Right Words | Count |
---|---|
. | 366 |
, | 321 |
in | 210 |
and | 143 |
we | 118 |
support | 97 |
i | 87 |
the | 61 |
NULL | 60 |
california | 40 |
also | 35 |
on | 28 |
is | 22 |
's | 22 |
strong | 19 |
with | 19 |
for | 18 |
of | 18 |
to | 17 |
behalf | 16 |
opposed | 14 |
These are the most common right 2 words of the affiliations in descending order. The biggest difference is that a lot more punctuation can be found on the right side of the affiliation meaning that most of the time the sentance ended. We made sure that when we found a "." we would ignore everything afterwards since the ending of a sentance means that nothing else of context would be found. This also meant that right words is usually not giving us too much contextual information about the sentance. However, did find the words "and" and "," meaning that the affiliation belonged in a list and thus everything in that list should be taken into consideration and weighed equally.
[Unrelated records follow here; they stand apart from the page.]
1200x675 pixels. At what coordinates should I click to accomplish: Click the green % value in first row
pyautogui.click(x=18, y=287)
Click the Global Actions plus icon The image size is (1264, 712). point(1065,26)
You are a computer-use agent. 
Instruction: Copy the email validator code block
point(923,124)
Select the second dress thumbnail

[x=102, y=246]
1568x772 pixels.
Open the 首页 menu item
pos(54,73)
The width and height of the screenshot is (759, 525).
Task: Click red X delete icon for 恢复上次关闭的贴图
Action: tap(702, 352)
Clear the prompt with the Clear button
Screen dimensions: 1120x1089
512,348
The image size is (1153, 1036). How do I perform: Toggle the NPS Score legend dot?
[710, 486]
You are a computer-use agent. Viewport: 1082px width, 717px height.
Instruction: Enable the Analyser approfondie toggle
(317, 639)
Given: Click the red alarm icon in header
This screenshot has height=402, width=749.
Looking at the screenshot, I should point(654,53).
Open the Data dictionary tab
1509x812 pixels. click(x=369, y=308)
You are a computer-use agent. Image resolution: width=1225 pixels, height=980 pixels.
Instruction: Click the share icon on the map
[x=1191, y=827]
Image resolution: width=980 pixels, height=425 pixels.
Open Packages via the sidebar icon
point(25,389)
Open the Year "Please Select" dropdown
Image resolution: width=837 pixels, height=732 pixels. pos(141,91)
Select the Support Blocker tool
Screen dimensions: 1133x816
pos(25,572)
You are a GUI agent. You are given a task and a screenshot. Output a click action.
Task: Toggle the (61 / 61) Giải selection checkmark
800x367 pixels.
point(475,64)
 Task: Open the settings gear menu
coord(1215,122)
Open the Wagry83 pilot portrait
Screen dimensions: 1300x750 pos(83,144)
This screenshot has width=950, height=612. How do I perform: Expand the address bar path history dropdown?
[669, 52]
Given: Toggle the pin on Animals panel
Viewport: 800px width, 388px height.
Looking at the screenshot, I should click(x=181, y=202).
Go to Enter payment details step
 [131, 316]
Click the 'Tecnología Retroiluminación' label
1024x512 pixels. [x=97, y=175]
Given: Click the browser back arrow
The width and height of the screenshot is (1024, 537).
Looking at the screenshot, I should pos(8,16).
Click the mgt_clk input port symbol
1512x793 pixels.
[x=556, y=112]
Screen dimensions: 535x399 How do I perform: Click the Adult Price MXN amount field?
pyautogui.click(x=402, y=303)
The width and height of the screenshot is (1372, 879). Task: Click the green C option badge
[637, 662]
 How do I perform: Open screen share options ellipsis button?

Also the word "in" is found a lot in both the right words and left words since most of the time the utterances were back to back organization to city affiliations such as "ACLU in Sacramento".
Right POS Tag | Count |
---|---|
NN | 447 |
. | 371 |
IN | 328 |
, | 321 |
CC | 150 |
PRP | 131 |
RB | 101 |
JJ | 100 |
DT | 94 |
NULL | 60 |
NNS | 56 |
VB | 30 |
VBZ | 27 |
VBG | 24 |
POS | 22 |
VBN | 19 |
TO | 17 |
This table represents all the right 2 parts of speech tags of the affiliation. This table is not as significant however, for the purposes of comparing the left words and the right words, this table was added. As expected, the "." punctuation is commonly found amongst the right words and also the word "in" which is represented by the part of speech tag "IN". The right pronouns are consistent with what we found in the right words except for the "NN" category representing nouns meaning that if we do find something other than the special words, it is usually a noun which does not give too much contextual information about the affiliation except that maybe more affiliations could possibly be found but were ranked lower. The biggest difference between the left and right parts of speech list is that "DD" cannot be found in the top right parts of speech which indicates that the word "the" is not common. This is probably the biggest difference and could be used to distinguish if something is an affiliation or not.